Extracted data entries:
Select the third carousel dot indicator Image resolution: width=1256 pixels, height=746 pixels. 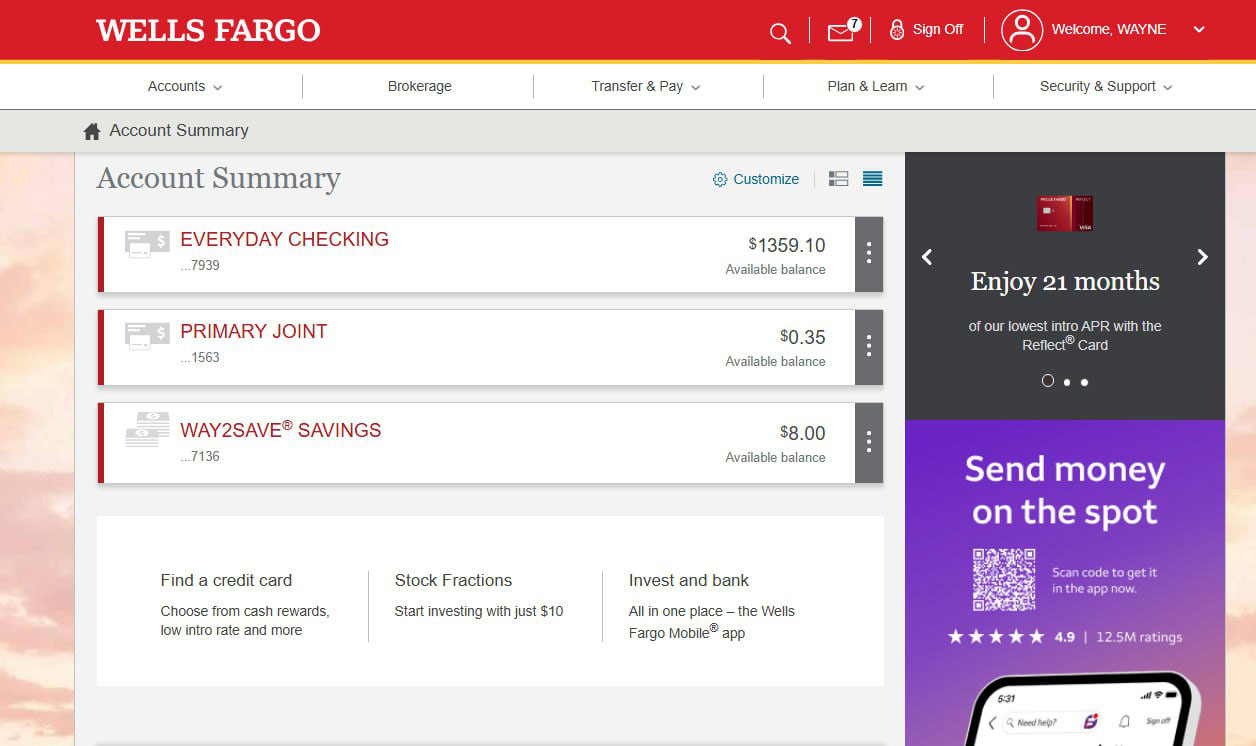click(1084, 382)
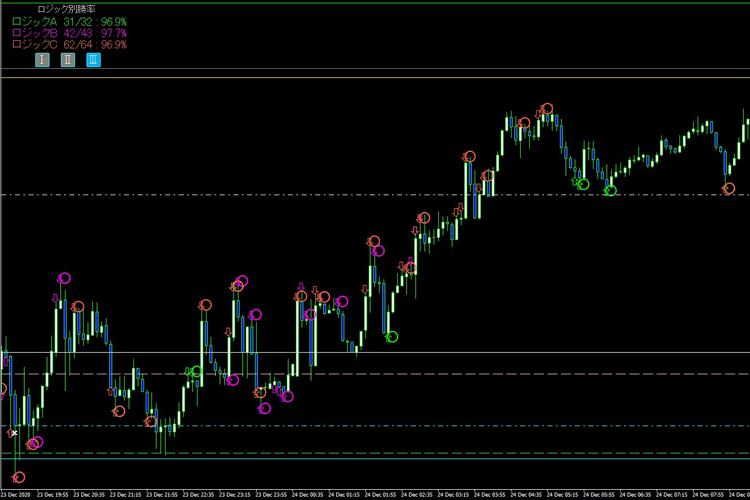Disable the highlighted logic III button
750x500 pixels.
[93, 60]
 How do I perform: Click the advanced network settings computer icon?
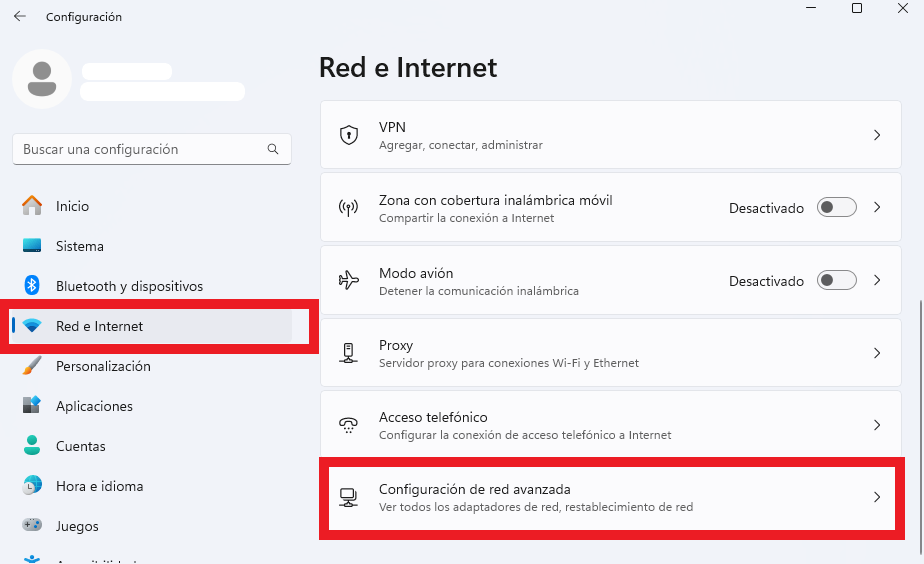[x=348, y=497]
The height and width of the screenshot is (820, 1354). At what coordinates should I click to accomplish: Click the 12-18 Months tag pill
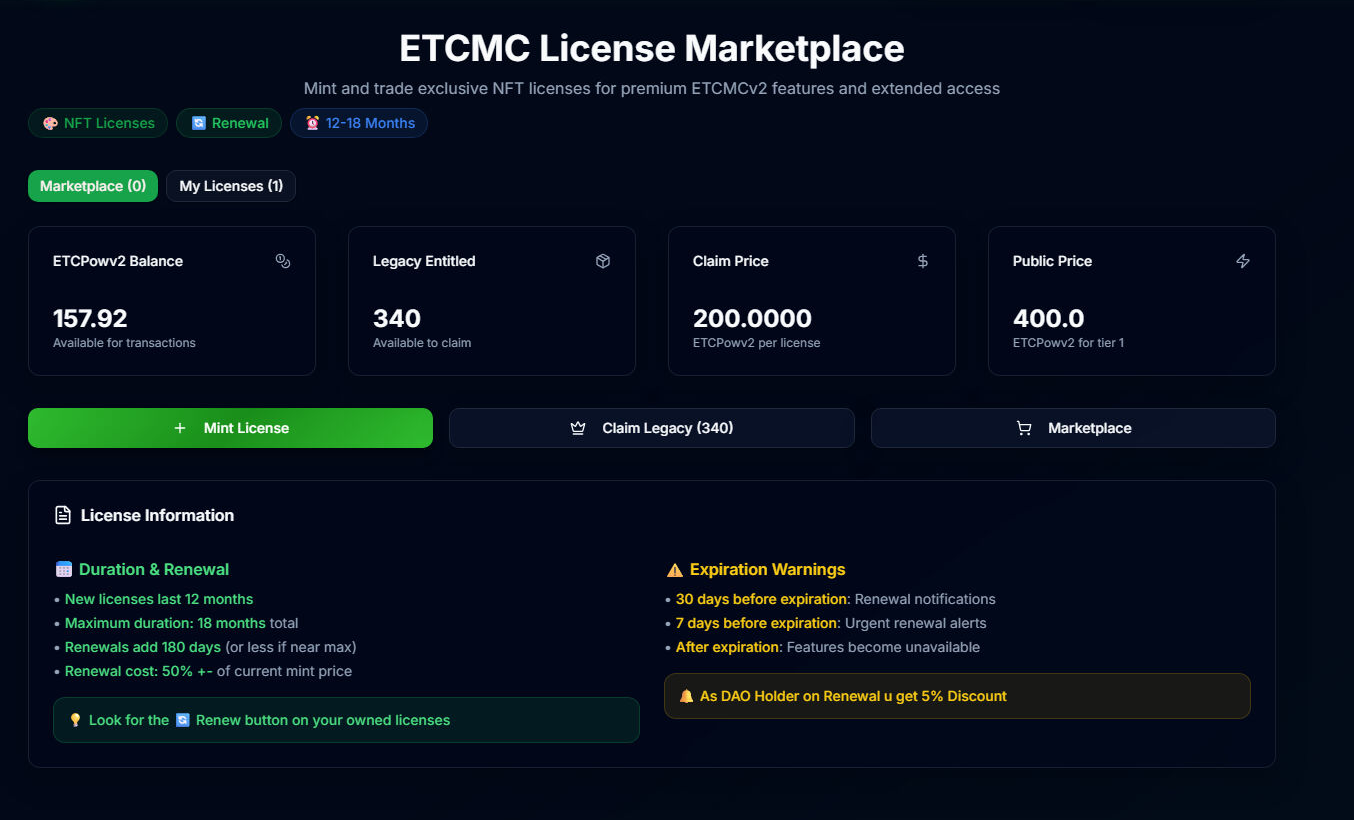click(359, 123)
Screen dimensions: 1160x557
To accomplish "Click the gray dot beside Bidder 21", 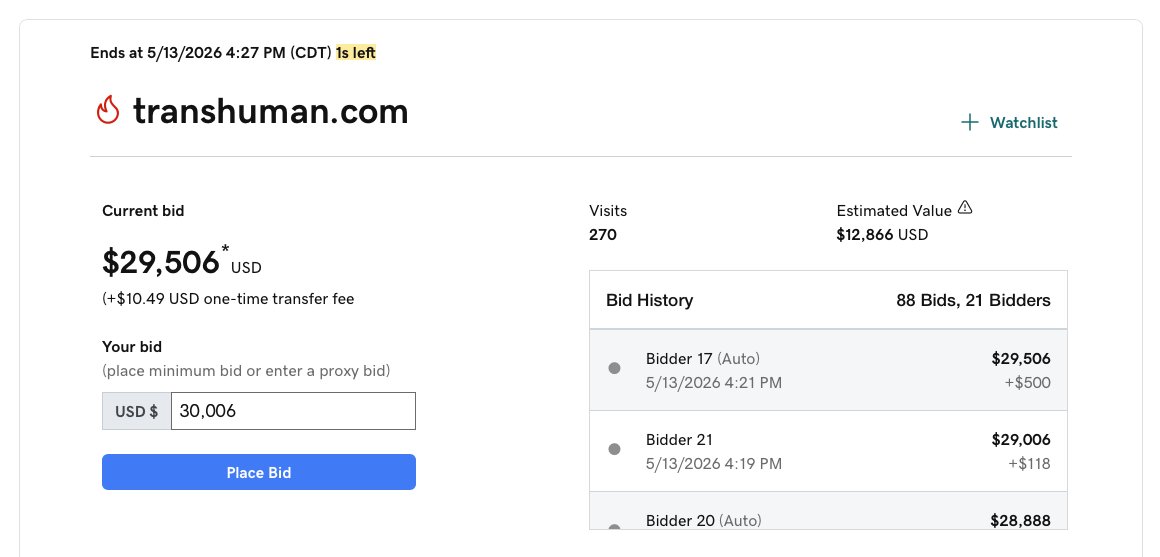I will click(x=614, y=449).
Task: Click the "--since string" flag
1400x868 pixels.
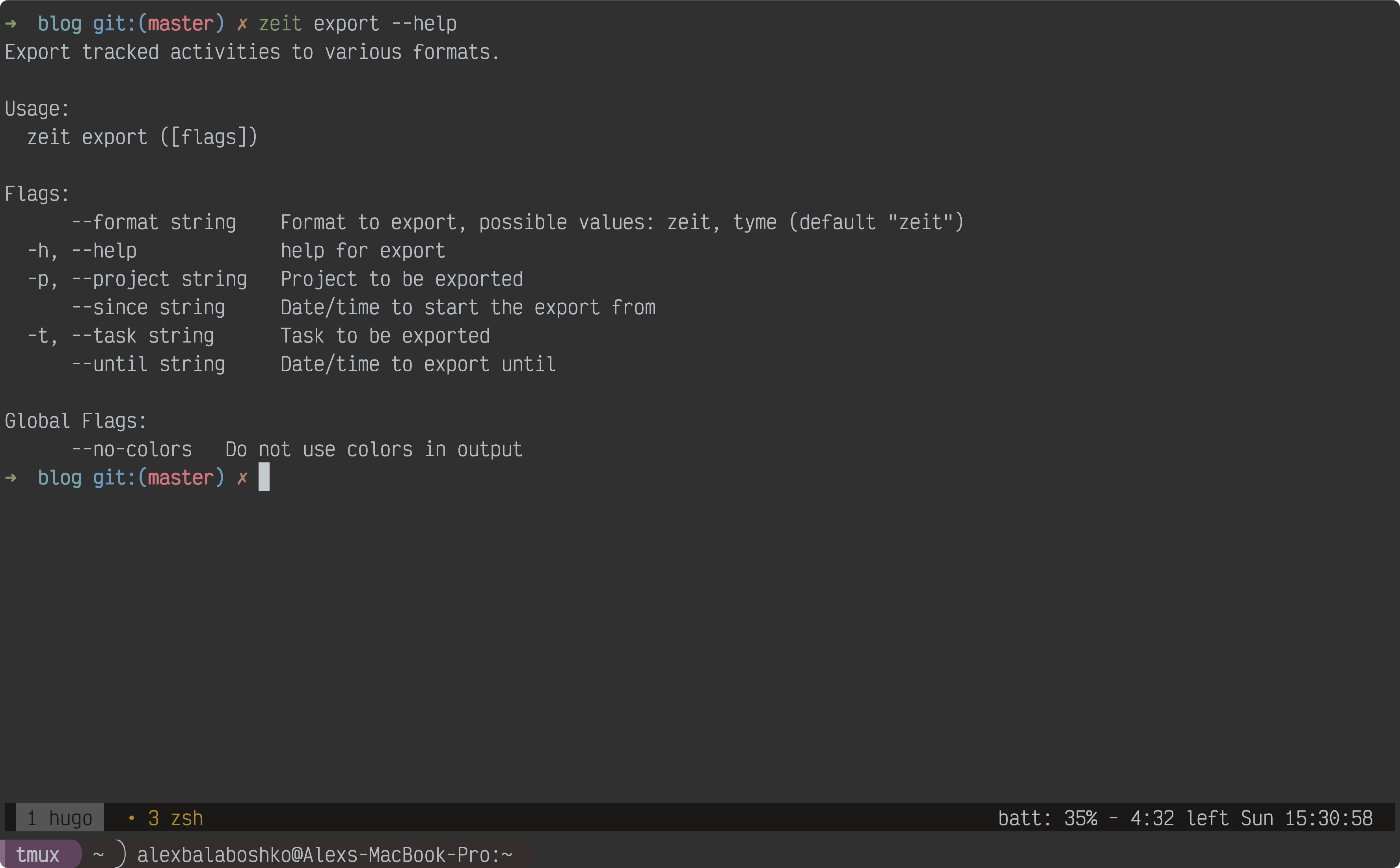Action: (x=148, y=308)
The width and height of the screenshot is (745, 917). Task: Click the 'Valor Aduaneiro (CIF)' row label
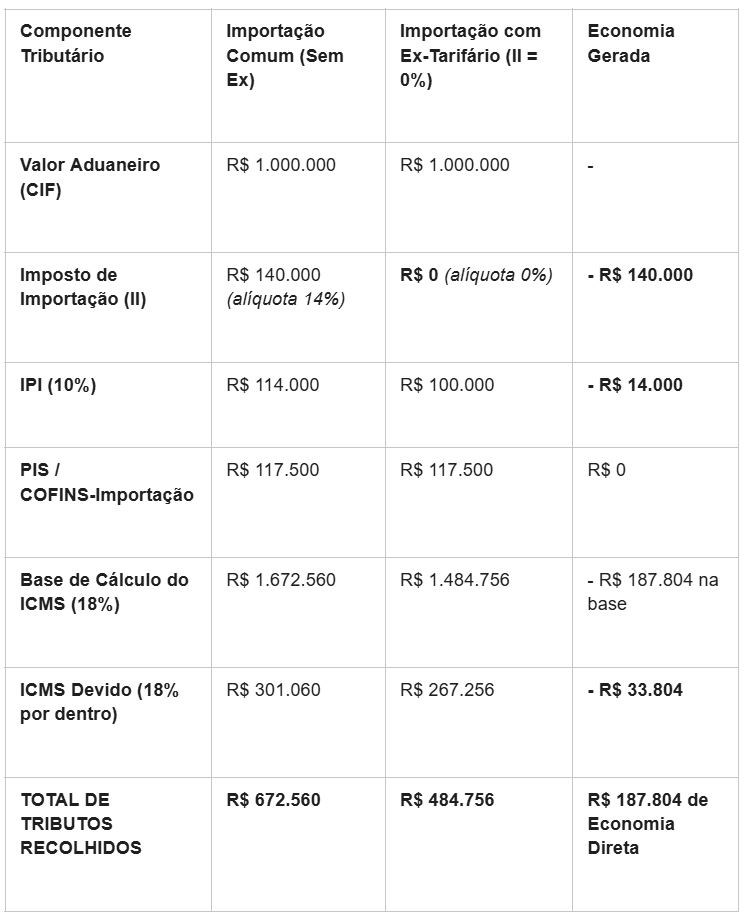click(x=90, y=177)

- _What is being asked_: Every line from the one containing "1400x868 pixels." through the end of the entries above is to be copied exactly; pictures are to be left out.

- _Response_:
1400x868 pixels.
Action: (x=148, y=308)
The width and height of the screenshot is (745, 917). Task: Click the 'Valor Aduaneiro (CIF)' row label
click(x=90, y=177)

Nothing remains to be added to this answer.